She has lived in Mexico, Italy and Canada - and has called France home for the past four years - but it is Kristel Thornell's 1990s childhood in the Blue Mountains she has brought to life in her latest novel, The Sirens Sing.
The acclaimed writer describes the new work - released on September 7 - as a "love letter to those places and time".
The Sirens Sing is partly the story of two Blue Mountain teenagers drawn together by their study of Italian. David is smitten with Heather, but has no idea how she feels about him. Besides Italian in common, they are both children of struggling single mothers. At a festive evening to celebrate Heather's final high-school exam, events take a course that will profoundly change the lives of everyone present.
Thornell, who lived in Blackheath from ages eight to 18 ("It's the place where I've lived for the longest stretch of time"), created the novel's world entirely from her childhood memories.
"I really wanted to do it through the lens of nostalgia if you like. I wanted it to just be the strength of memories and reconstruct as much as I could through what had stayed with me," she said.

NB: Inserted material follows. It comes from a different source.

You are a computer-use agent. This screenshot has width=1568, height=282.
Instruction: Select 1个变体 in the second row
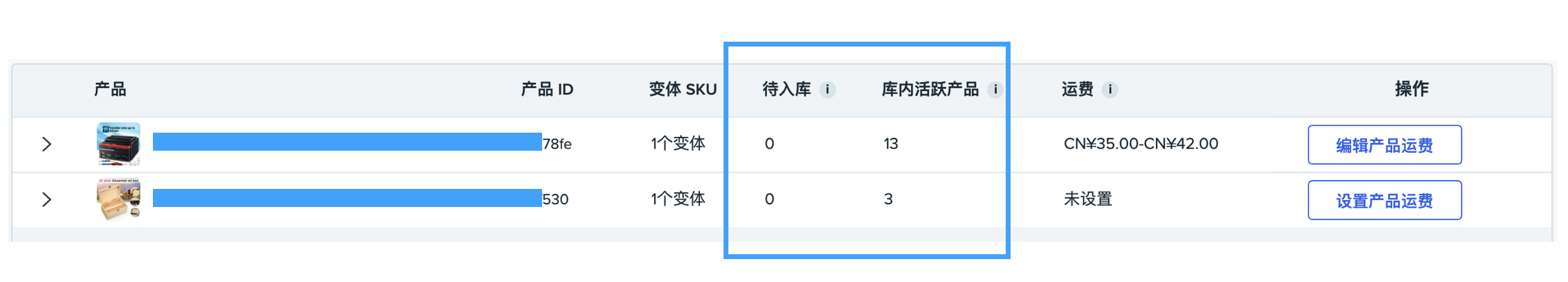click(x=678, y=199)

"It's amazing how close it all felt when I started to recreate that world. It felt incredibly immediate to me."
It's likely to feel incredibly immediate to readers as well, especially those who grew up in the Blue Mountains in the same period.
The Sirens Sing is filled with local references - from descriptions of the swimmers at Blackheath Pool, to high school house parties, to the frustration of waiting for replacement buses when the trains are out of action.
While Thornell's two previous novels were also set in real historical periods, she "hadn't come this close to home before" in any of her work.
"The time and the distance [away from the Blue Mountains] made me want to go back. It probably made me nostalgic and want to write a love letter to those places and time," she said.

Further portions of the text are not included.